How to config the optimizer so that it only trains neck and head during warm up, and with backbone in training.
You could freeze the backbone parameters by setting their .requires_grad
attributes to False
during the warmup iterations, and then to True
during the complete training.
This would make sure that these parameters won’t get any gradients and the optimizer won’t update them in its step()
operation.
Thank you for your answer. What about add the param group of backbone to optimiser after warm up is finished? Which one is a better practice?
Both should work equally well and it might just depend on your personal coding style / preference.
I have the same problem, which is unsolved unfortunately
I have modelA as backbone and modelB as aux output, which means my whole model has two outputs. What I wanna do is freeze pre-trained backbone and train modelB only. But either way that you suggested would touch the weights in backbone. Any suggestion?
If modelB
is “on top” of modelA
, you still could freeze the parameters of modelA
and just train modelB
.
Why would the modelA
weights be touched?
Thanks for reply. Yes, it is exactly as you said. This is a piece of code, which may help to locate the problem.
(BTW, pytorch version is 1.4.0)
create graph and load weigths for modelA
checkpoint = torch.load(model_path, map_location=device)
modelA = BackboneNet().to(device)
modelA.load_state_dict(checkpoint[‘backbone’])
modelB = AuxNet().to(device)
freeze modelA
for param in modelA.parameters():
param.requires_grad = False
asign modelB to train
optimizer = torch.optim.Adam(
[{
‘params’: modelB.parameters()
}],
lr=base_lr,
weight_decay=weight_decay)

Short exercise:
Return the passage of the forum thread on freezing the backbone from "Thank you for" up to and including "backbone. Any suggestion?", word for word.

Collected data:
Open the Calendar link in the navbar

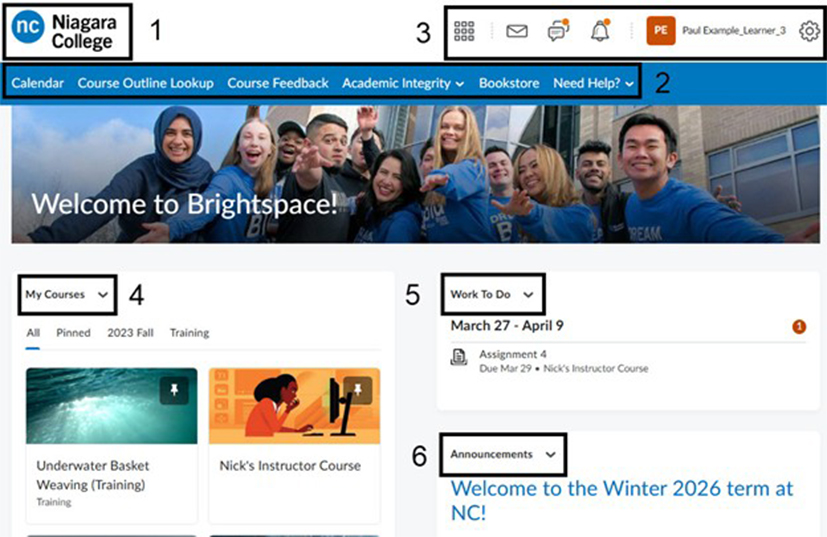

Exercise solution:
Thank you for your answer. What about add the param group of backbone to optimiser after warm up is finished? Which one is a better practice?
Both should work equally well and it might just depend on your personal coding style / preference.
I have the same problem, which is unsolved unfortunately
I have modelA as backbone and modelB as aux output, which means my whole model has two outputs. What I wanna do is freeze pre-trained backbone and train modelB only. But either way that you suggested would touch the weights in backbone. Any suggestion?